DEFINITION of Search Theory
Search theory is a study about transactional frictions between two parties that prevent them from a match in an efficient time frame. Search theory has mainly been used to explain inefficiencies in the market for employment, but it also has broad applicability to any form of "buyer" and "seller" whether for a product, house or even a spouse/partner. Under classical competitive equilibrium models, buyers and seller can transact in a frictionless world with complete and open information; clearing prices are immediately met because supply and demand forces react freely. However, in the real world, this does not happen. Search theory attempts to explain why.

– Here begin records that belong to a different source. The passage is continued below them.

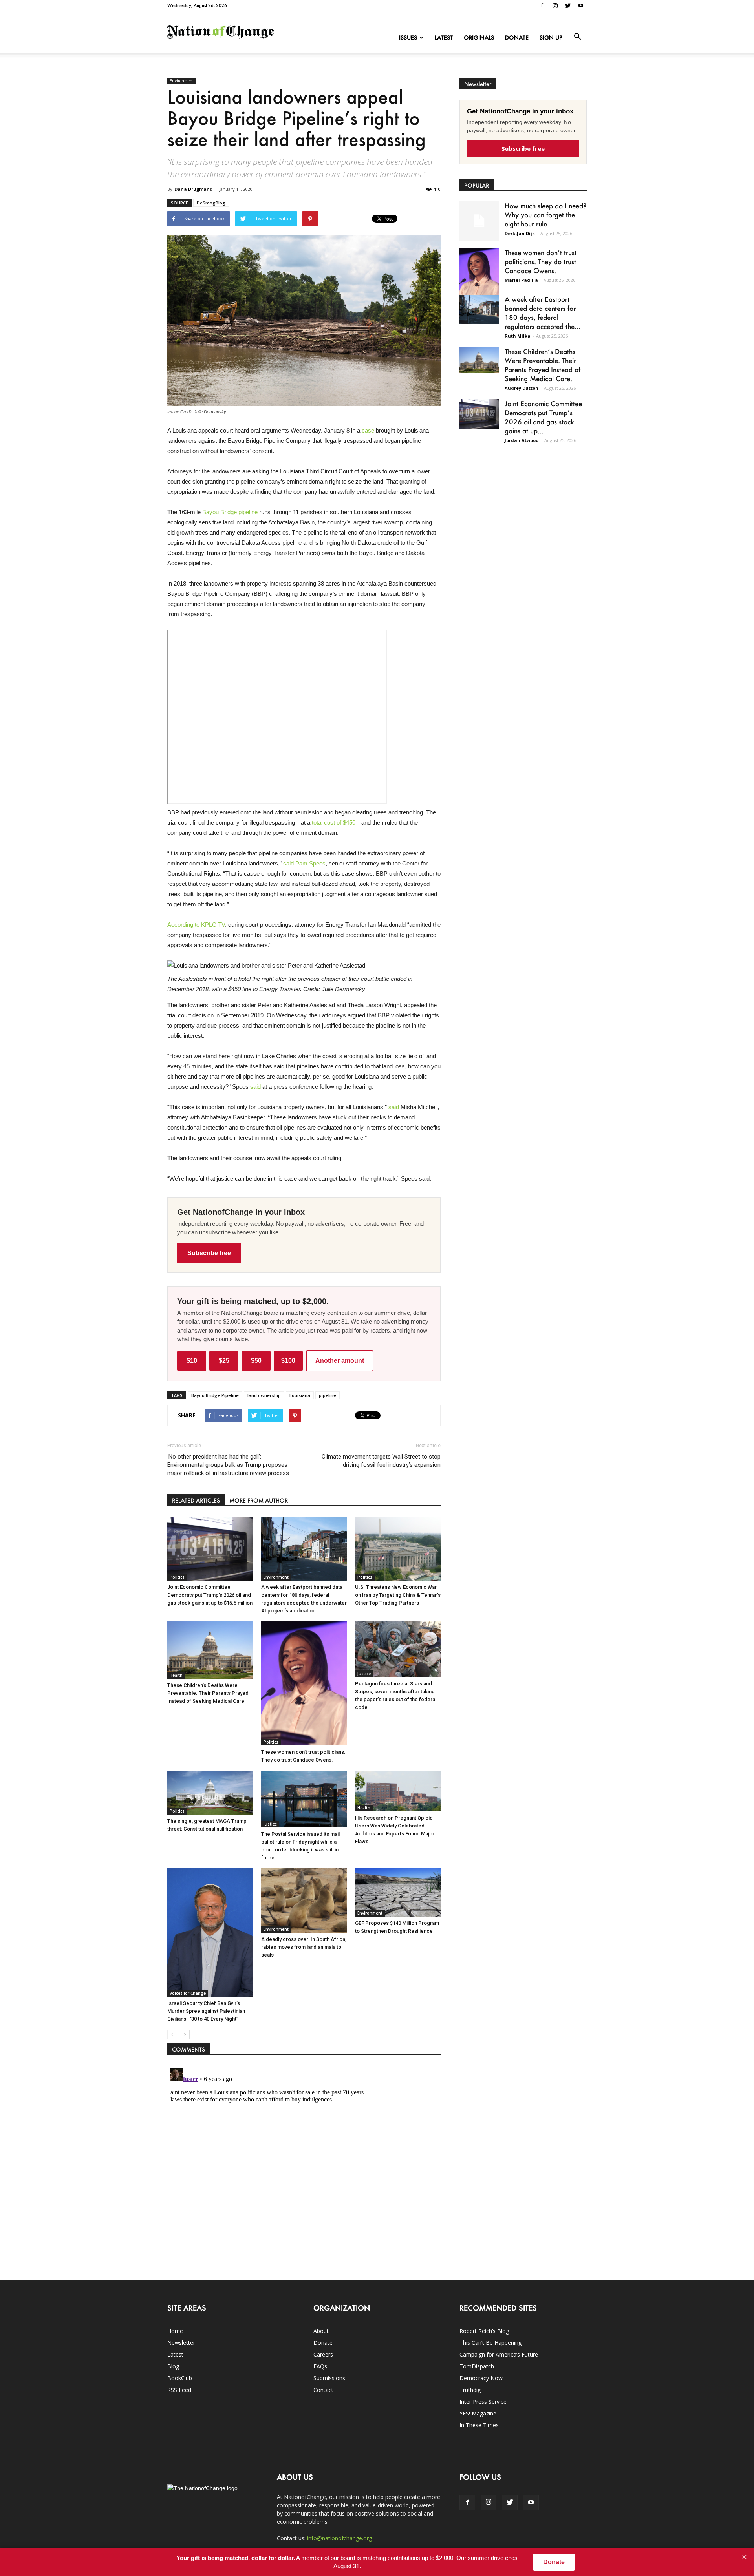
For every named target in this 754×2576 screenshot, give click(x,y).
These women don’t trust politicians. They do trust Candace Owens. (540, 261)
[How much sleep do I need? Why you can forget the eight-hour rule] (479, 221)
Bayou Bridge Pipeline (215, 1395)
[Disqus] (304, 2163)
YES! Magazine (477, 2413)
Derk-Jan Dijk (520, 233)
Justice (364, 1673)
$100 (288, 1360)
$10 (192, 1360)
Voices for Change (188, 1993)
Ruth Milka (518, 336)
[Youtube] (581, 5)
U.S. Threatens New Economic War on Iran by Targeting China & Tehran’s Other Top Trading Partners (398, 1595)
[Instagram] (555, 5)
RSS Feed (179, 2389)
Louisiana (299, 1395)
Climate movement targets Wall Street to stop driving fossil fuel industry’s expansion (381, 1460)
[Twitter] (568, 5)
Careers (323, 2354)
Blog (173, 2366)
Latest (444, 37)
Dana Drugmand (193, 189)
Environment (182, 81)
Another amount (339, 1360)
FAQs (320, 2366)
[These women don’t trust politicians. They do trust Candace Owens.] (304, 1683)
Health (176, 1675)
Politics (177, 1577)
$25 (224, 1360)
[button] (577, 36)
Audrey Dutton (521, 388)
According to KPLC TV (196, 924)
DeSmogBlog (211, 203)
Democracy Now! (481, 2378)
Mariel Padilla (521, 280)
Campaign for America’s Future (498, 2354)
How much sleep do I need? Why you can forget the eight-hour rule (545, 214)
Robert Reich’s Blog (484, 2331)
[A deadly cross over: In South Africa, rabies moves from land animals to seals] (304, 1900)
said (288, 863)
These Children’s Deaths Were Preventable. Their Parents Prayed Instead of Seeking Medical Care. (208, 1693)
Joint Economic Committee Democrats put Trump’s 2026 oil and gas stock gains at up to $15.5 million (210, 1595)
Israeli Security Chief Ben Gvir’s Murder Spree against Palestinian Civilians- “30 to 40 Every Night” (206, 2011)
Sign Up (551, 37)
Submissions (329, 2378)
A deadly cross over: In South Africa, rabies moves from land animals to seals (303, 1947)
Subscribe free (209, 1253)
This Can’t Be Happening (490, 2342)
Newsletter (181, 2342)
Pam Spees (310, 863)
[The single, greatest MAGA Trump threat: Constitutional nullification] (210, 1792)
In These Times (479, 2425)
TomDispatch (476, 2366)
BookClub (179, 2378)
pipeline (327, 1395)
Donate (517, 37)
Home (175, 2331)
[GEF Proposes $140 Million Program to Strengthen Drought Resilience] (398, 1892)
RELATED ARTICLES (196, 1500)
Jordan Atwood (522, 440)
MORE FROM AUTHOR (258, 1500)
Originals (479, 37)
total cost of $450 (333, 822)
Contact (323, 2389)
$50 (256, 1360)
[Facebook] (542, 5)
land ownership (264, 1395)
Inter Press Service (483, 2401)
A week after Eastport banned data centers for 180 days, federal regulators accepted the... (542, 312)
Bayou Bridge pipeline (230, 512)
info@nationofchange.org (339, 2538)
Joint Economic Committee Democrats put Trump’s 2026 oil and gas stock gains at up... (543, 417)
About (321, 2331)
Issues (408, 37)
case (368, 430)
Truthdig (470, 2389)
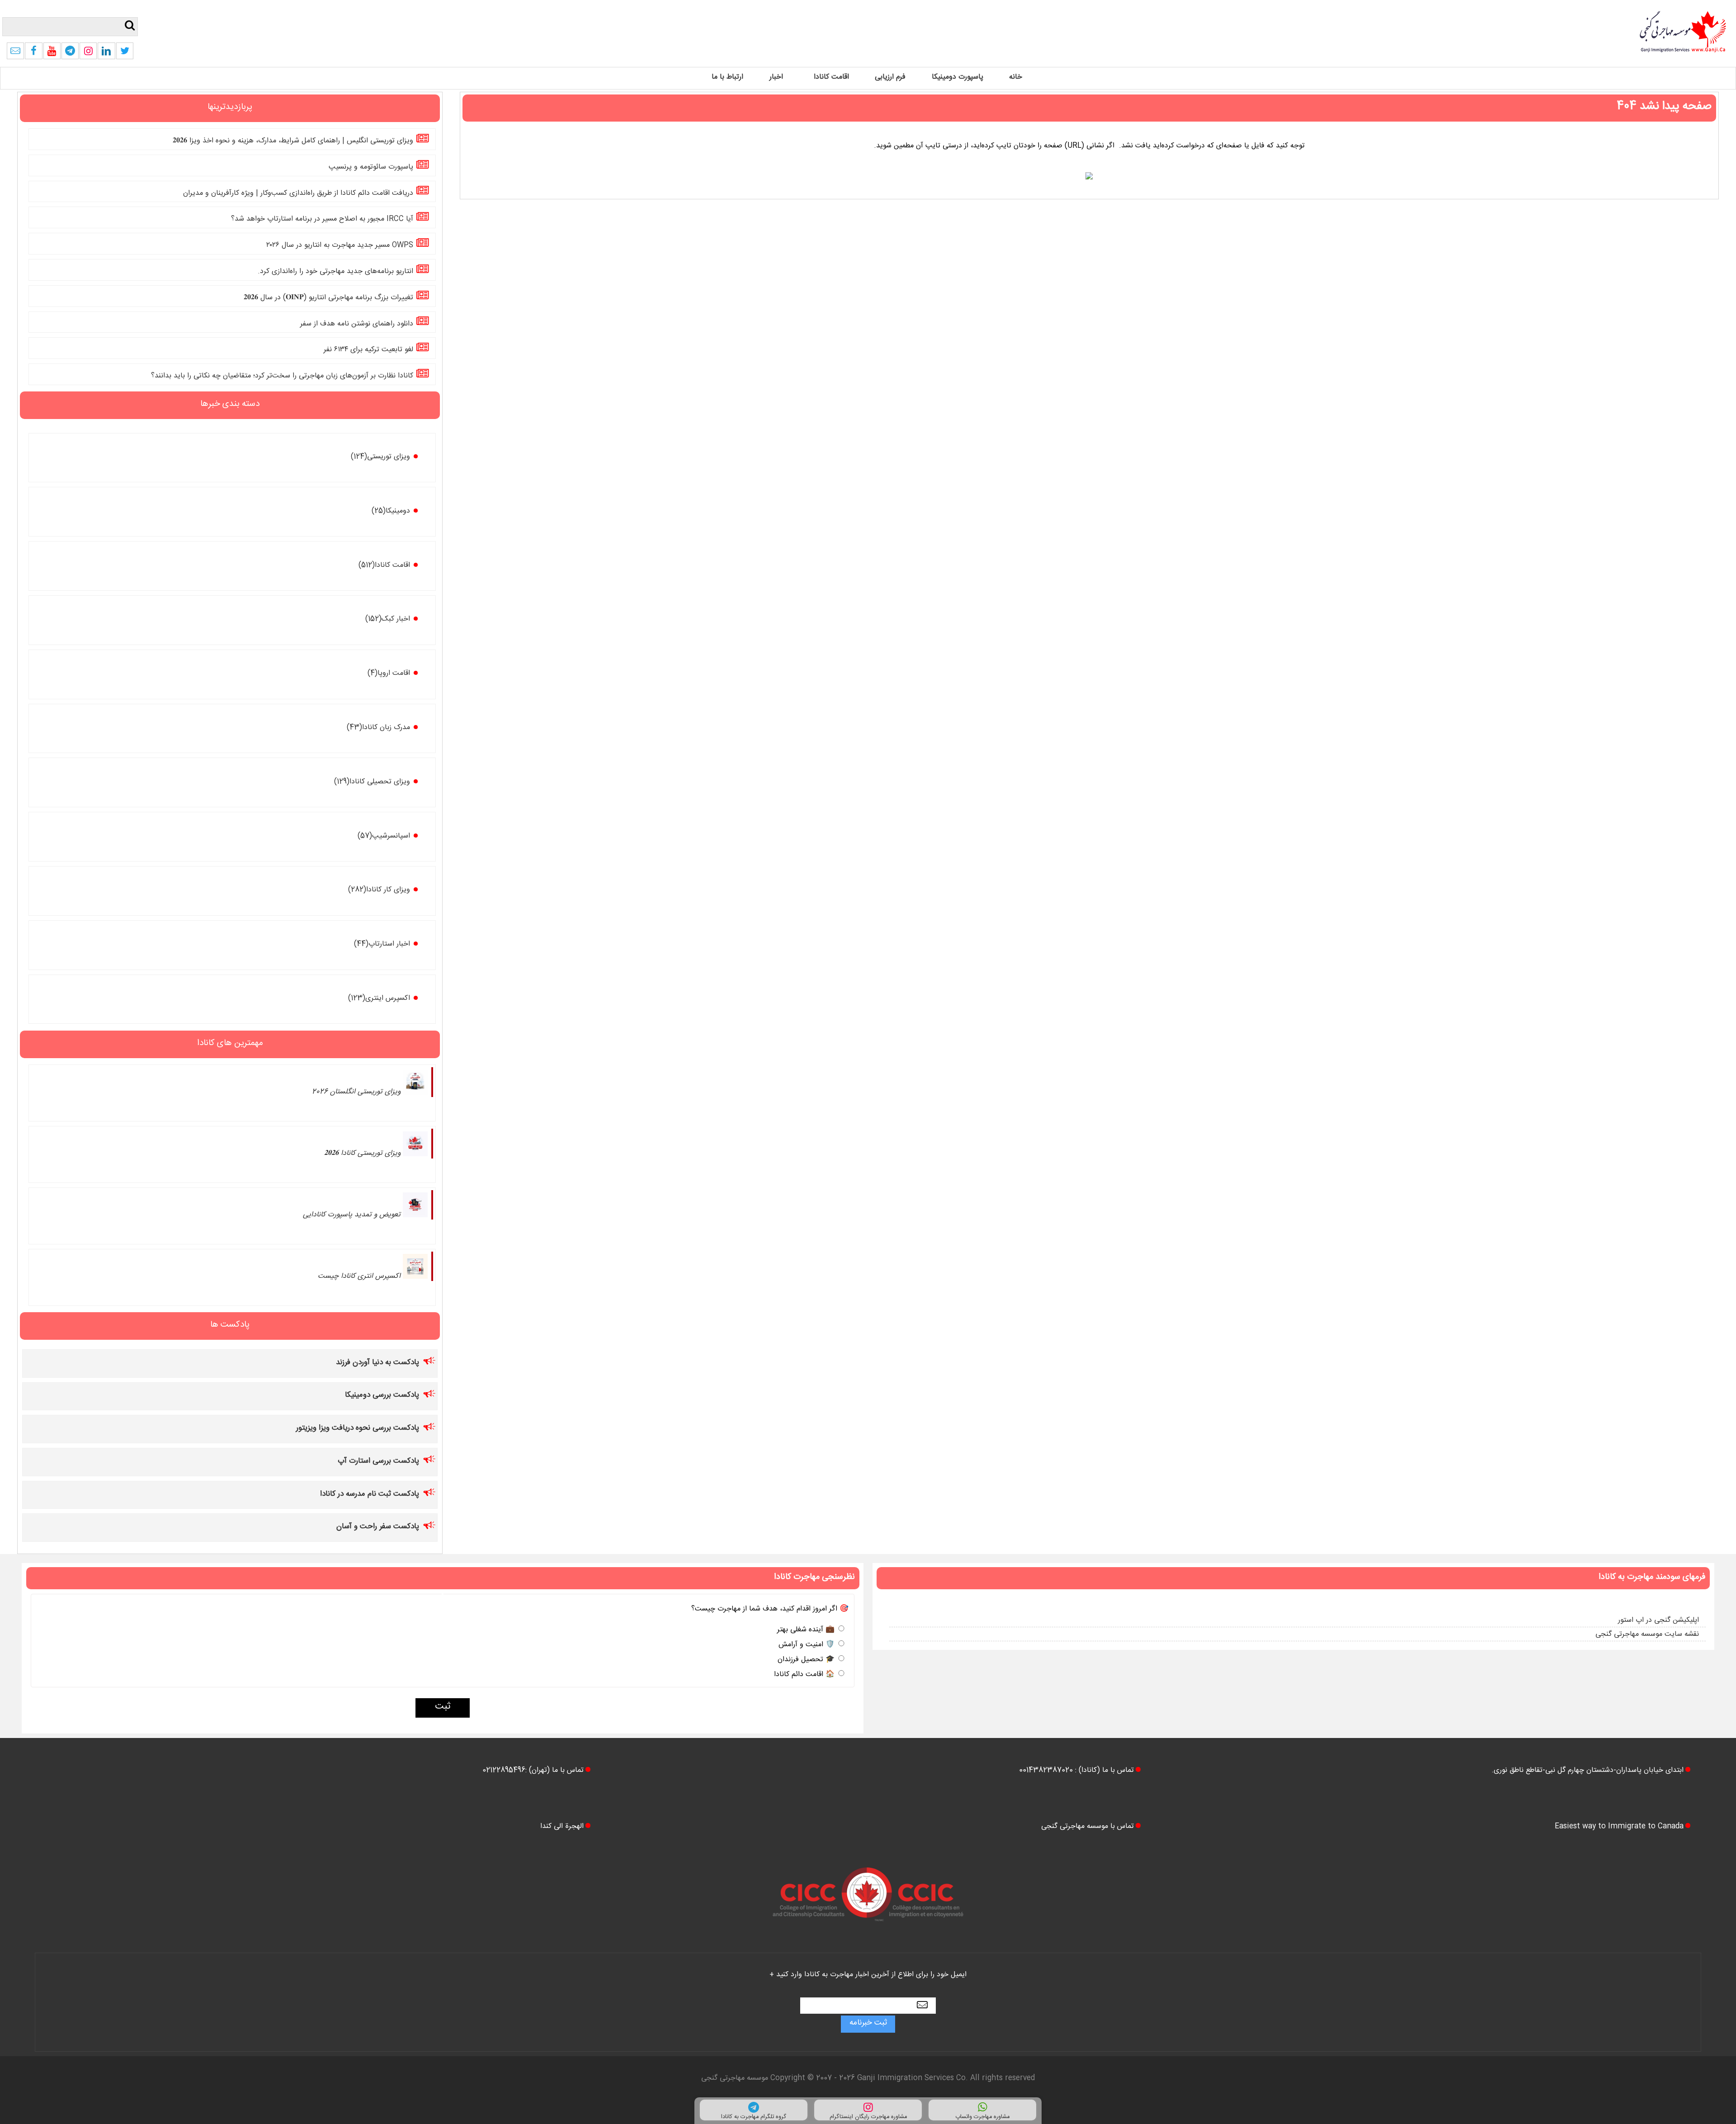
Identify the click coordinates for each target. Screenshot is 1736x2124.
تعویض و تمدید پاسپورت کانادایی (352, 1215)
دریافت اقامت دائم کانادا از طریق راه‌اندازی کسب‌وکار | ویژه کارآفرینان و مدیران (298, 193)
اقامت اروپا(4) (389, 674)
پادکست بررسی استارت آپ (378, 1462)
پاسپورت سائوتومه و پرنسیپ (371, 168)
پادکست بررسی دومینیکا (382, 1396)
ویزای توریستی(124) (380, 457)
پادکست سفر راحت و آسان (377, 1527)
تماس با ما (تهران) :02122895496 (533, 1771)
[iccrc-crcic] (868, 1930)
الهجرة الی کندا (562, 1827)
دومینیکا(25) (391, 512)
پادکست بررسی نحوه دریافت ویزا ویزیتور (357, 1429)
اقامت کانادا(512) (384, 566)
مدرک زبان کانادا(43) (378, 728)
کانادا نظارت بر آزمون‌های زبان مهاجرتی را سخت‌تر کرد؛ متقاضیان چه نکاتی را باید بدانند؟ (282, 376)
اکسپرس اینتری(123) (379, 999)
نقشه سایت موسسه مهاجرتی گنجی (1647, 1635)
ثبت (443, 1707)
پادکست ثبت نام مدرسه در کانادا (369, 1495)
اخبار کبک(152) (387, 620)
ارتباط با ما (727, 78)
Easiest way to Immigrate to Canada (1619, 1827)
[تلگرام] (70, 53)
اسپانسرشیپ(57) (384, 837)
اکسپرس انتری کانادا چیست (359, 1277)
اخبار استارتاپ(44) (382, 945)
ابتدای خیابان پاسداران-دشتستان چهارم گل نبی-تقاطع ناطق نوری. (1587, 1771)
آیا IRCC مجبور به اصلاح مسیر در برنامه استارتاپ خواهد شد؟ (322, 220)
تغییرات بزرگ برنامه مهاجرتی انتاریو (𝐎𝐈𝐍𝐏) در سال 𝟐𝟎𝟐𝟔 (328, 298)
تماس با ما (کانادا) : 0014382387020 (1076, 1771)
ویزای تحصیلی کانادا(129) (372, 782)
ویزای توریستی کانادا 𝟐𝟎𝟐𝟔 (362, 1154)
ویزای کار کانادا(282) (379, 890)
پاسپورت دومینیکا (957, 78)
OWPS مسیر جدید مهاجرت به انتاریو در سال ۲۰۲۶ (339, 246)
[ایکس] (125, 53)
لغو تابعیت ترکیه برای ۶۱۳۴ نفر (368, 350)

BREAKING DOWN Search Theory
Two parties that wish to transact in business - an employer and job seeker, a seller of a good and a buyer - encounter frictions in their search for each other. These frictions can take the form of mismatched geographies, price expectations and specification requirements, as well as slow response and negotiation times by one of the parties involved. Government or corporate policy may even interfere with an efficient search process. For example, overly generous unemployment benefits may induce a qualified worker to sit at home and collect unemployment checks instead of seeking a job.
Economists Peter Diamond, Dale Mortensen and Christopher Pissarides won the 2010 Nobel Prize in Economics for their "analysis of markets with search frictions." Their search theory puzzled over a basic empirical observation that there can be many unemployed job seekers (as opposed to unemployed who are not looking for a job) at a time when there are many job openings that are suitable for them. Diamond initiated search theory research into retail markets and Mortensen and Pissarides spearheaded focus on labor markets. Their discoveries of frictions that lead to less- than-optimal outcomes have helped to explain chronic unemployment issues, price and wage differences, and inefficient uses of search resources. In turn, findings of their search theory offer guidance to policy makers to adjust unemployment programs to minimize benefit payments and promote more matching activity between buyers and sellers of work.